Lean budget proposal unveiled in Carroll

The Baltimore Sun

Noting "slim margins" and "little flexibility" in an uncertain economy, the Carroll County commissioners unveiled yesterday a lean budget plan for the coming fiscal year intended to address cuts in state and federal funding, as well as rising fuel and utility costs.

The proposed operating budget for 2009 totals $353 million, a 1.6 percent increase in spending compared with the budget for the current year. Almost half -- $171.7 million -- would go to the public school system.

"This is the tightest budget plan we've adopted" in recent years, said Ted Zaleski, director of management and budget. "The changes are relatively small. The commissioners' mindset is that we're not doing a lot of new stuff this year."

The county is trying to maintain services it provides, he said. The plan calls for taxes to remain unchanged, in a county with about 180,000 residents.

Among the few initiatives that would receive funding are operating and staffing money for two new schools; a new classroom building at Carroll Community College; nine new positions for public safety agencies; a runway extension at the Carroll County Regional Airport, mostly funded by the Federal Aviation Administration; a new Finksburg library and improvements to other branches; improvements and maintenance for roads and bridges; agricultural preservation; and economic development for two new business parks.

Some agencies and organizations would receive increased funding compared with this year, such as the Carroll County Volunteer Emergency Services Association and the county's fleet management, largely for increased fuel and utility costs.

This year's budget allowed for $2.45 per gallon for gas, while the proposal for 2009 calls for $4, he said.

Also yesterday, Zaleski previewed the county capital budget.
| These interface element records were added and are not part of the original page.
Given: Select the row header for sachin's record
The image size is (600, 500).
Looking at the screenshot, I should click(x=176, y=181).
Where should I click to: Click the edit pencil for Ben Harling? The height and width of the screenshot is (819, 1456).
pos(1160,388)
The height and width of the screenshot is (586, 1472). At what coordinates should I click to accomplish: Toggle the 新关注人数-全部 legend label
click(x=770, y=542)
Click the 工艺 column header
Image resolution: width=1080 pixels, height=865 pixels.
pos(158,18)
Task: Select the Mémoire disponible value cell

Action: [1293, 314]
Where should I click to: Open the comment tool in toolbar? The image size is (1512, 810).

The plan, which projects out six years, has an even gloomier outlook, with many projects being put on hold. The plan totals $144.6 million, down from the this year's $208 million.

Areas taking a hit in the capital budget are public school building and improvements such as a new roof for Mount Airy Elementary School, which has been pushed back a year; Program Open Space recreational projects; and a new parking garage for the government complex, which has been cut.

The commissioners will hold three community meetings on the proposed budget, all at 7 p.m.: May 1 at the County Office Building, May 5 at Hampstead Elementary School and May 7 at Sykesville Middle. A final public hearing will be held at 7:30 p.m. May 13 in the Scott Center at Carroll Community College. The commissioners are scheduled for a final vote on the 2009 budget May 27.